Rolls-Royce saw its profits more than double in 2023, reaching £1.59bn from £652m year-on-year.

Revenue at the engineering firm also increased from £12.7bn to £15.4bn in the same period, while also generating a record free cash flow of £1.3bn.

The results surpassed previous guidance set out by Rolls-Royce in July last year, which expected profits for 2023 to reach £1.4bn, with free cash flow of around £1bn. Net debt at the firm dropped from £3.3bn at the end of 2022 to £2bn in 2023.

Following these results, shares in Rolls-Royce, which produces engines for large civil aircraft, as well as submarines and military jets, jumped by 9%, according to the FT.

Chief executive officer at Rolls-Royce, Tufan Erginbilgic, said: "Our transformation has delivered a record performance in 2023, driven by commercial optimisation, cost efficiencies and progress on our strategic initiatives. This step-change has been achieved across all our divisions, despite a volatile environment with geopolitical uncertainty, supply chain challenges and inflationary pressures.

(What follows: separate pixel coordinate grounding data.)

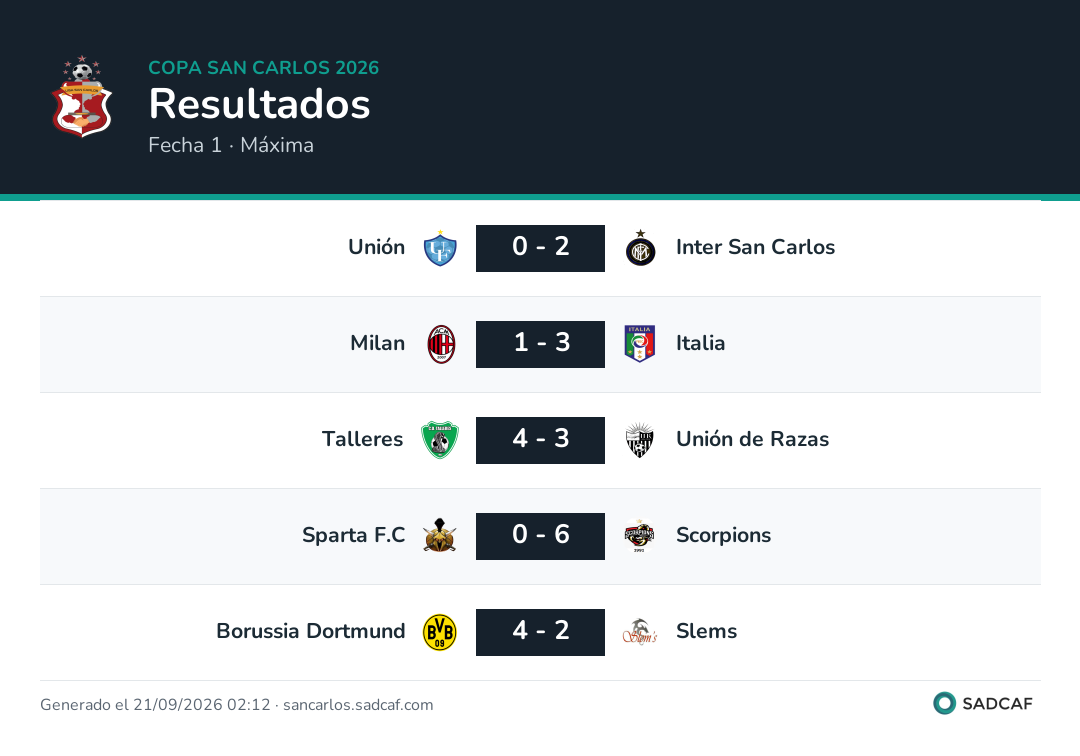The height and width of the screenshot is (756, 1080).
Task: Open the 1 - 3 score box
Action: tap(541, 344)
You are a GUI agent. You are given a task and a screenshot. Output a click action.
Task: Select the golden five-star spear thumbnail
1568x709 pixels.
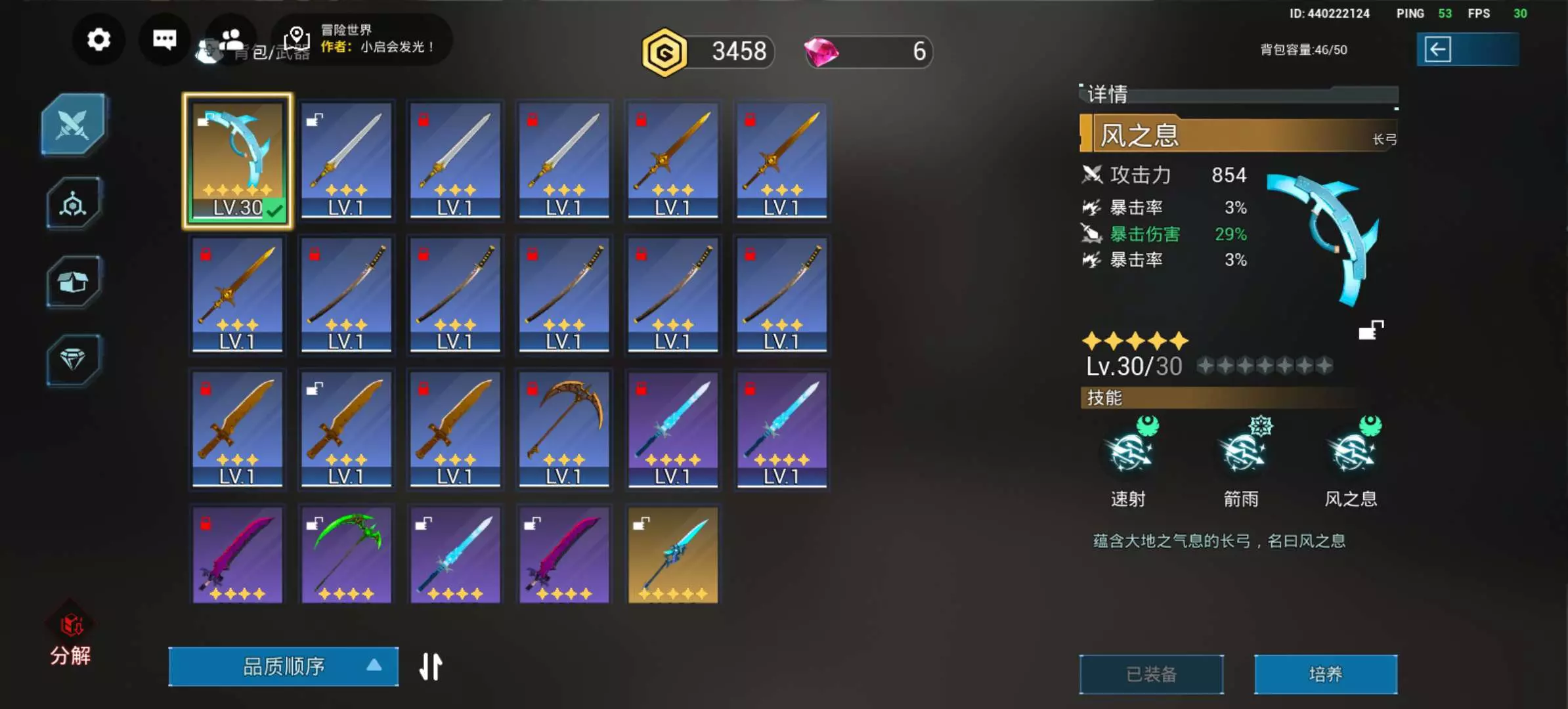[673, 555]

"We are managing the business differently and our significant performance improvement in the year reflects the hard work and focused actions of all our teams. We are also continuing to invest to drive future sustainable growth. Our strong delivery in 2023 gives us confidence in our 2024 guidance and is a significant step towards our mid-term targets. We are unlocking our full potential as a high-performing, competitive, resilient, and growing Rolls-Royce."

For 2024, the engineering firm said it expects to continue its progress, with underlying profits between £1.7bn-2bn and free cash flow between £1.7bn-1.9bn.

Equity analyst at Hargreaves Lansdown, Aarin Chiekrie, added: "Rolls Royce’s full-year results capped off a stellar year for the FTSE 100’s top performer of 2023. Underlying operating profit and free cash flow came in well ahead of prior guidance, helping to fuel positive sentiment around this engine-maker.

"Heading into the new year, the group continues to benefit from sector-wide tailwinds like a huge backlog of plane orders and pent-up consumer demand for travel, meaning there’s set to be more of the group’s market-leading engines on wings.

"Given that a large chunk of its revenue comes from servicing those engines, with business based on how long those engines spend in the air, investors should be pleased to see so-called engine flying hours (EFH) rise to 88% of 2019 levels last year. That figure’s set to soar to new heights this year, with the group expecting EFH to hit 100-110% of 2019 levels."